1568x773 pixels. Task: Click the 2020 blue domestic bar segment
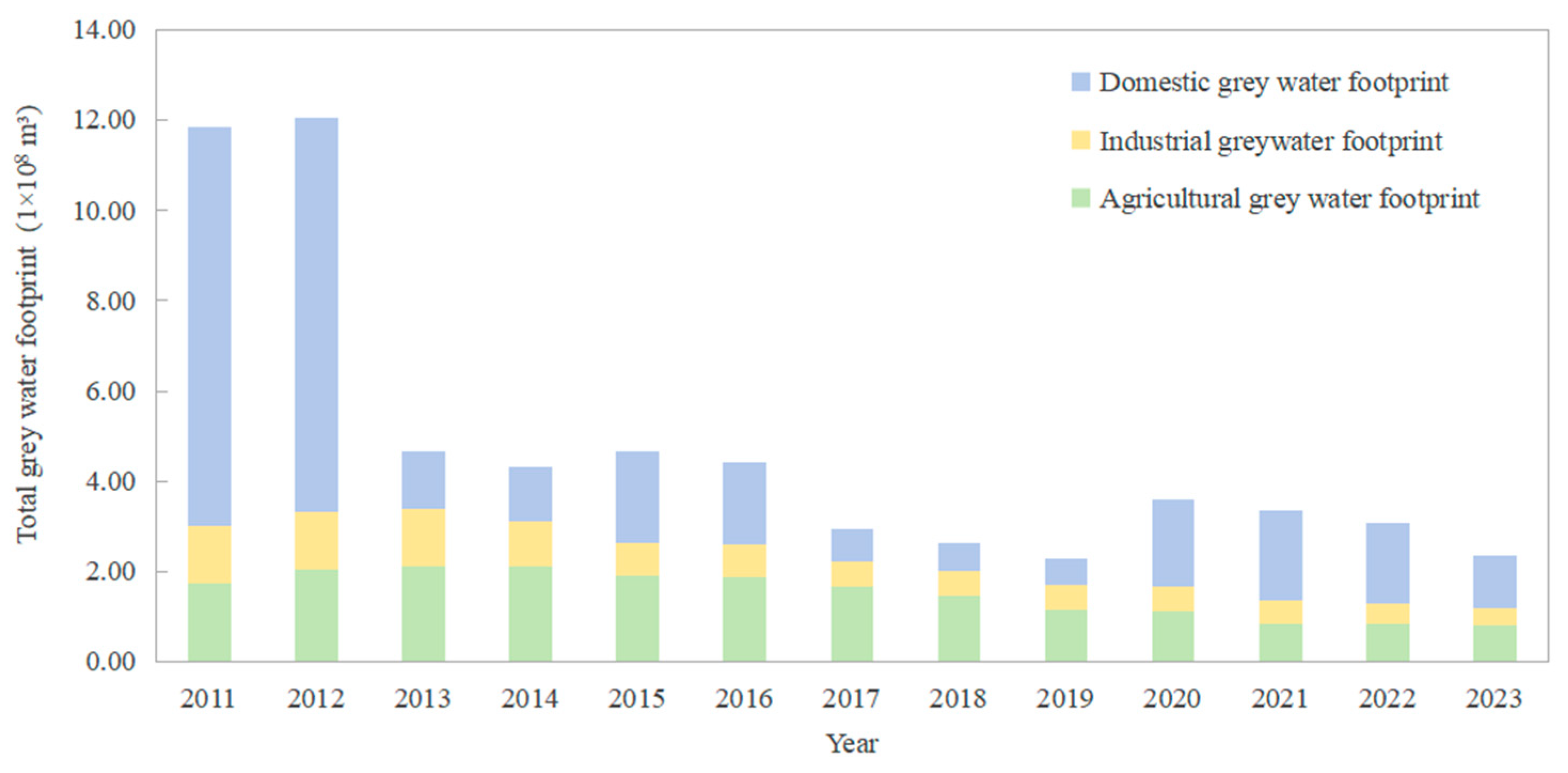[1173, 543]
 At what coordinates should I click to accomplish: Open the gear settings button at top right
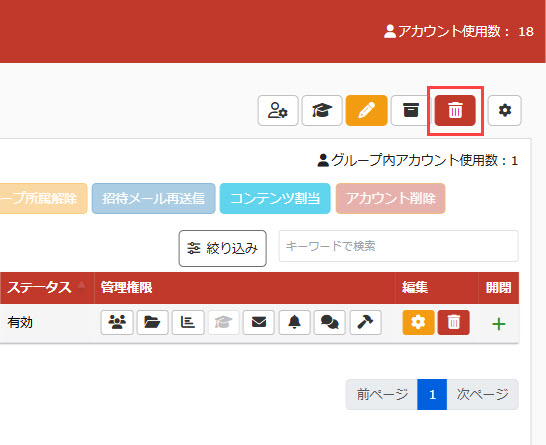point(505,110)
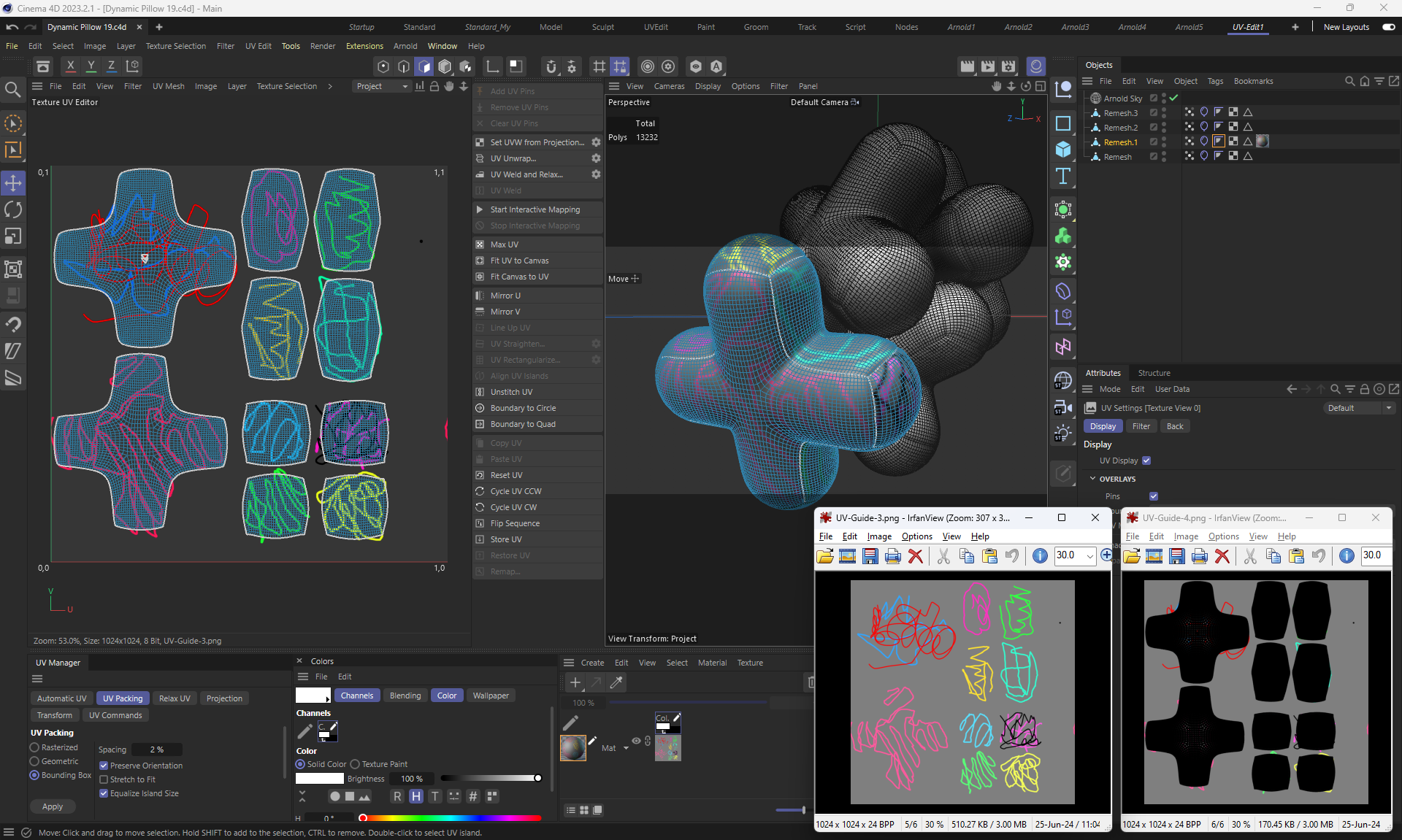Open the Project dropdown in UV editor
1402x840 pixels.
381,86
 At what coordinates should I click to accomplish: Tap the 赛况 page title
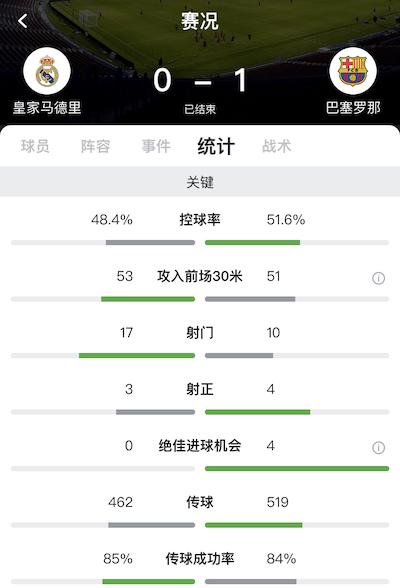[200, 21]
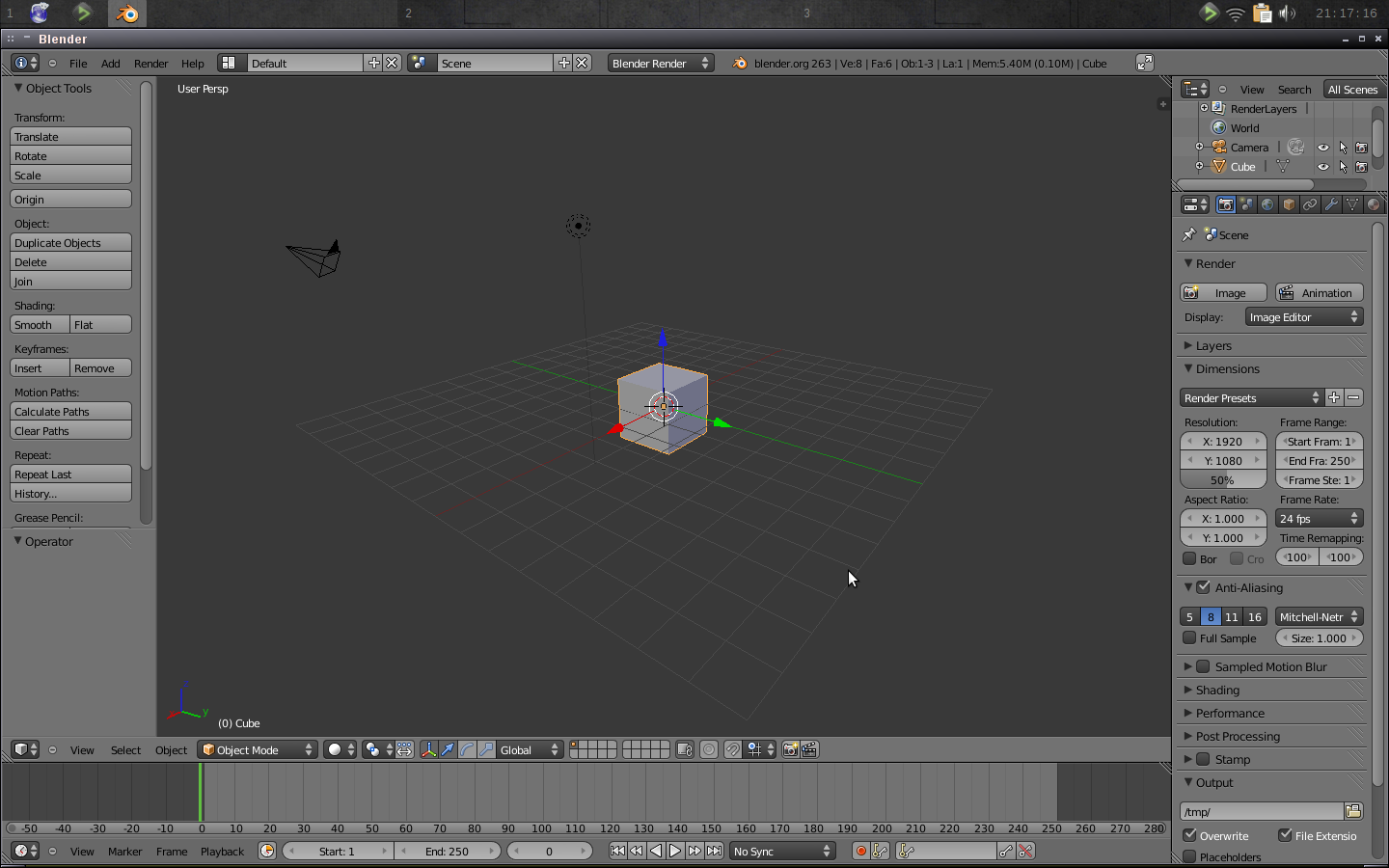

+--

* INSTRUCTION
Reproduce every line of the material above word for word, leaving out the pictures.

* RESULT FOR THIS EXERCISE
1568x773 pixels. Task: Click the 2020 blue domestic bar segment
[1173, 543]
 At what coordinates should I click to accomplish: Open the gear settings button at top right
point(505,110)
Open the Project dropdown in UV editor
1402x840 pixels.
381,86
 At what coordinates should I click to accomplish: Tap the 赛况 page title
[200, 21]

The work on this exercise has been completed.